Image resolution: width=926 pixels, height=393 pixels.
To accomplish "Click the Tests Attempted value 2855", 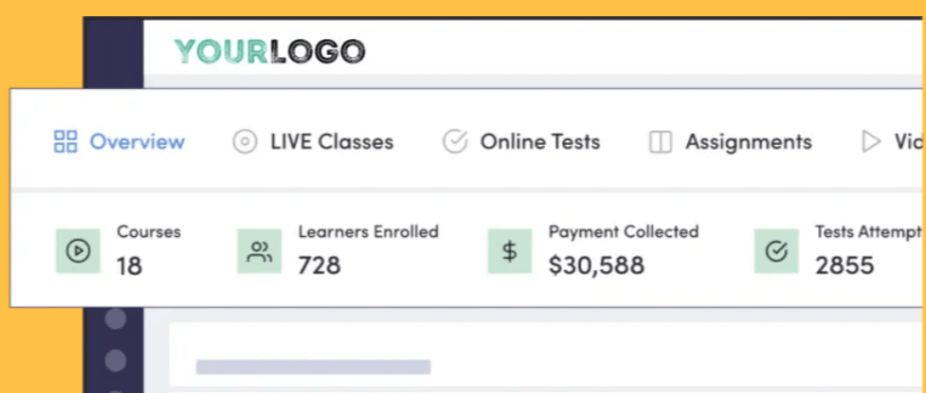I will (845, 266).
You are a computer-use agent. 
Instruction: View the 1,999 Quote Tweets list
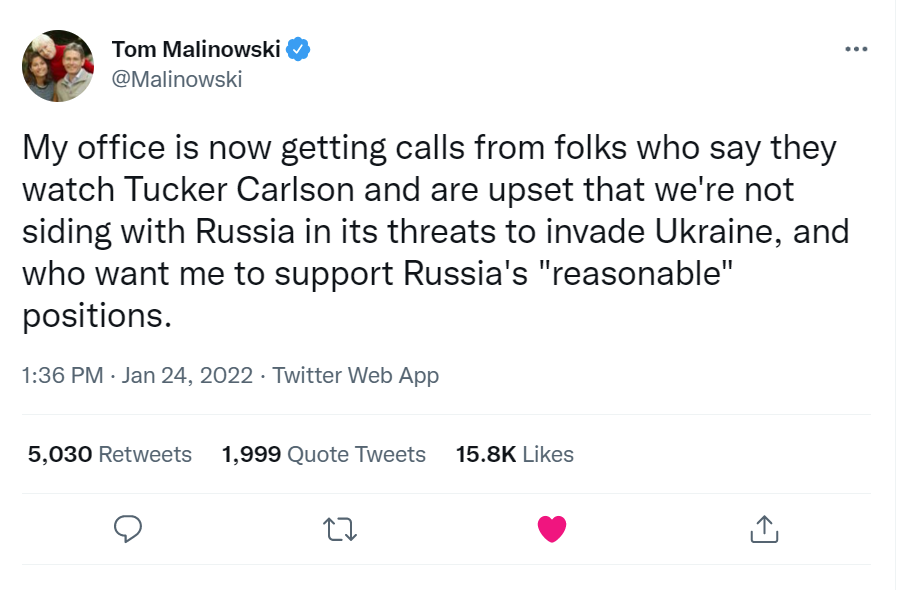coord(324,454)

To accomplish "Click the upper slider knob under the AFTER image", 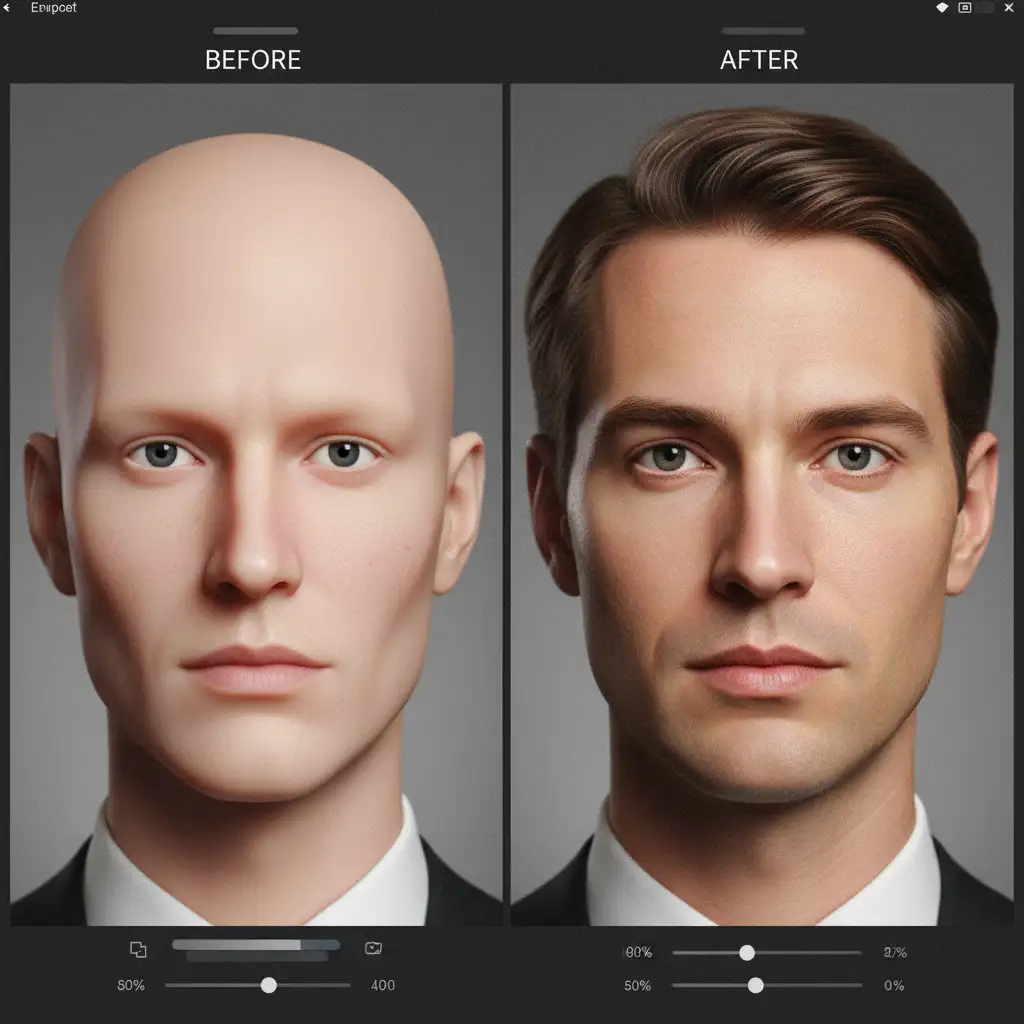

- ABOUT THIS EXERCISE
The lines to copy begin with the one containing "You are a computer-use agent." and end with the last line of the entries above; copy them exactly, minus the pictures.

- EXERCISE ANSWER
You are a computer-use agent. 
Instruction: View the 1,999 Quote Tweets list
coord(324,454)

To accomplish "Click the upper slider knob under the AFTER image", 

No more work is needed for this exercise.